The funders had no role in study design, data collection, and interpretation, or the decision to submit the work for publication.

Funding Information

This paper was supported by the following grants:

• Wellcome Trust 211236/Z/18/Z to Gulsen Surmeli.

• Royal Society 211236/Z/18/Z to Gulsen Surmeli.

• Biotechnology and Biological Sciences Research Council BB/M025454/1 to Christina McClure.

Additional files

Source data 1. MAPseq barcode count matrix.
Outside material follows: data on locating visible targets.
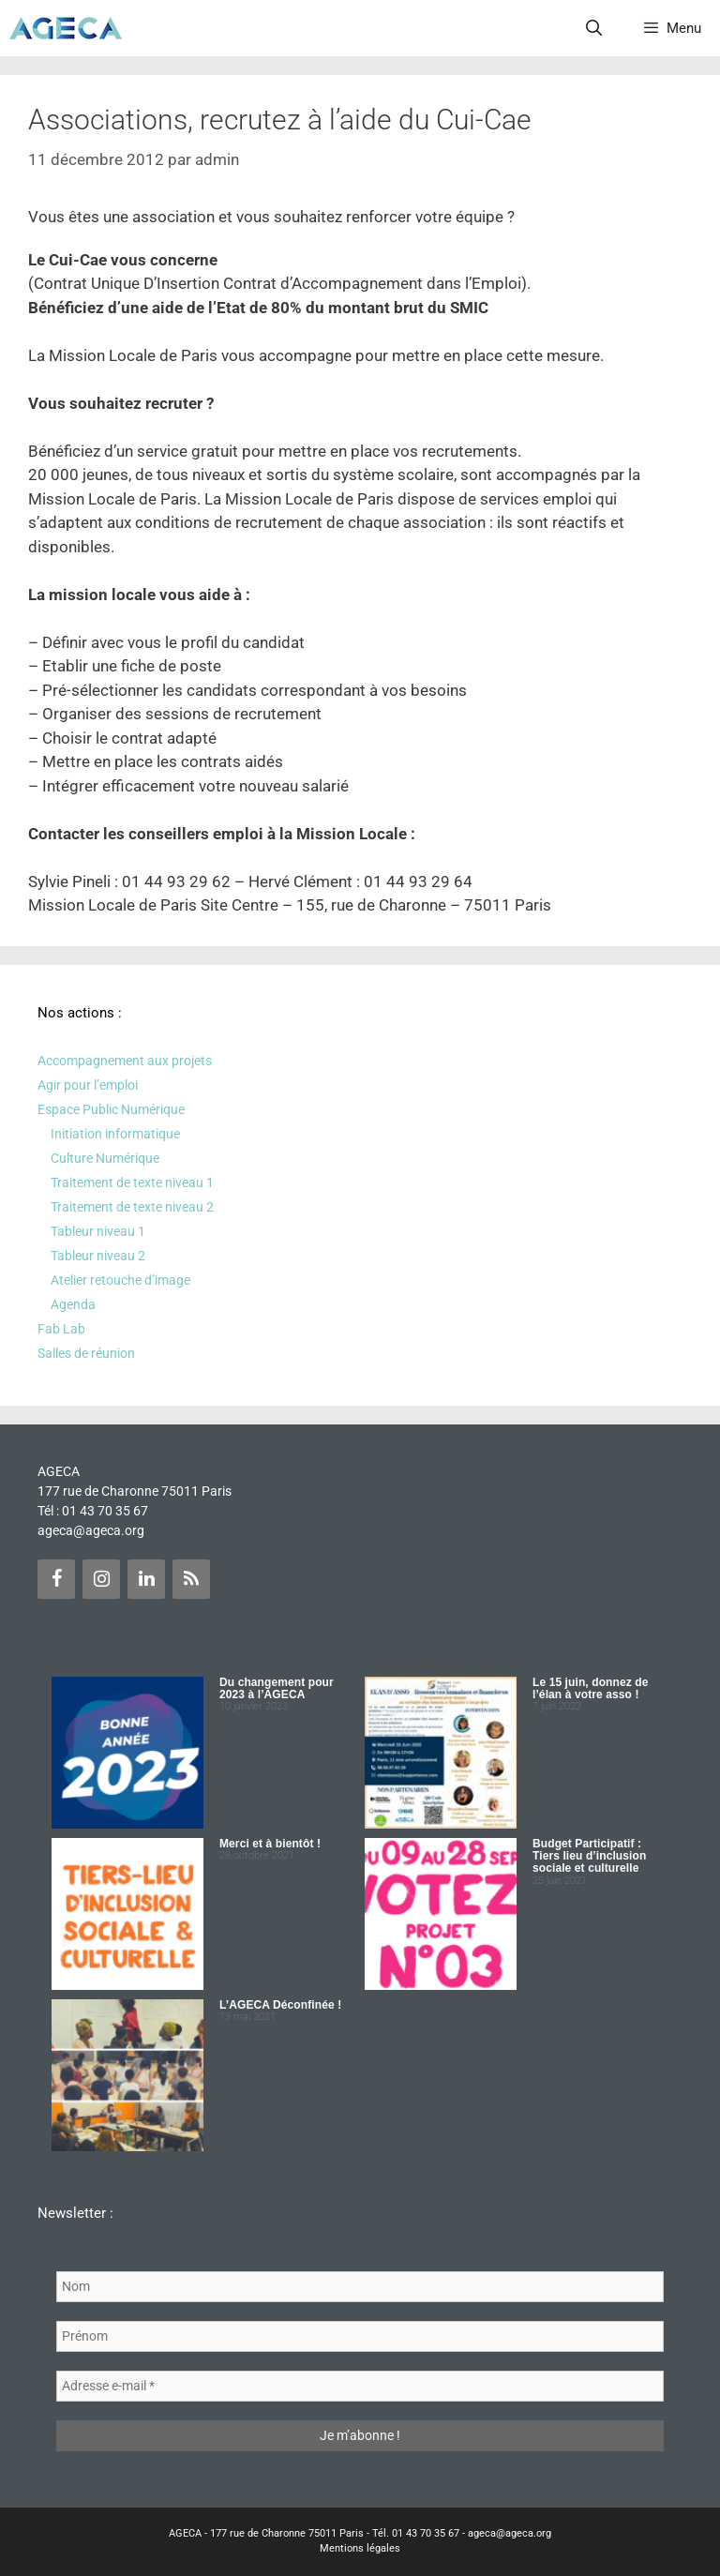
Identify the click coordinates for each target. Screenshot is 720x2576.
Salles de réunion (86, 1353)
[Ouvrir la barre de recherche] (594, 28)
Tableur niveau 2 (98, 1255)
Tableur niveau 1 (98, 1231)
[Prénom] (360, 2336)
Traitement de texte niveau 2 (132, 1206)
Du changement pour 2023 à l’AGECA (276, 1688)
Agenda (73, 1304)
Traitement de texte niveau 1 (132, 1182)
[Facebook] (56, 1579)
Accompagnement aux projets (125, 1060)
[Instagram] (101, 1579)
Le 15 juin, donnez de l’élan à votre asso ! (590, 1688)
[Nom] (360, 2286)
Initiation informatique (115, 1133)
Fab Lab (61, 1328)
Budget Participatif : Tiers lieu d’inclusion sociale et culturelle (589, 1856)
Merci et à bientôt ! (270, 1843)
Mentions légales (360, 2548)
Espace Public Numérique (111, 1109)
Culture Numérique (105, 1158)
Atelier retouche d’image (120, 1280)
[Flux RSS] (191, 1579)
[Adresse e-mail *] (360, 2386)
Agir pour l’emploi (88, 1084)
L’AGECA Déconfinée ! (280, 2004)
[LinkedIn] (146, 1579)
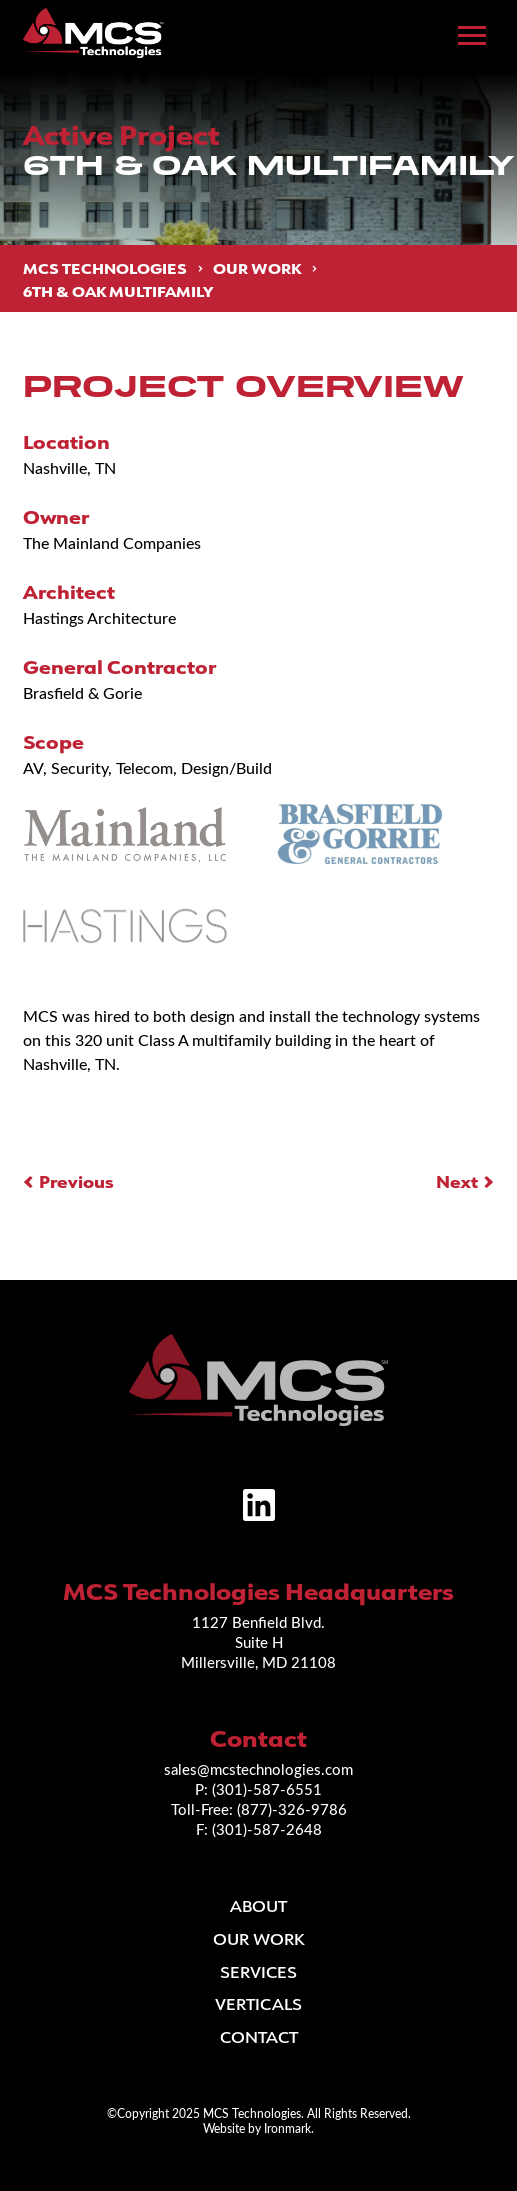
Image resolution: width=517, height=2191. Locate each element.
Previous (76, 1181)
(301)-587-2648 (267, 1829)
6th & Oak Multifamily (118, 290)
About (258, 1906)
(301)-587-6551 (267, 1789)
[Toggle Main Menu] (472, 36)
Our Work (257, 268)
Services (258, 1972)
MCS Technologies (105, 268)
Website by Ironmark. (258, 2128)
Source data used to generate all plots in Figure 4, Figure 4—figure supplement 1. Barcode counts were filtered and normalized by spike-in counts as described in methods. Column names are abbreviations of brain area names as explained in figure legends.

Data availability

MAPseq FASTQ sequences are publicly available via University of Edinburgh's Datashare service (https://datashare.ed.ac.uk/handle/10283/4369). All other source data are available upon request.

The following dataset was generated:

Surmeli G, Tsoi SY. 2022. MAPseq FASTQ sequences and barcode count matrix Tsoi et al., 2022. Edinburgh DataShare.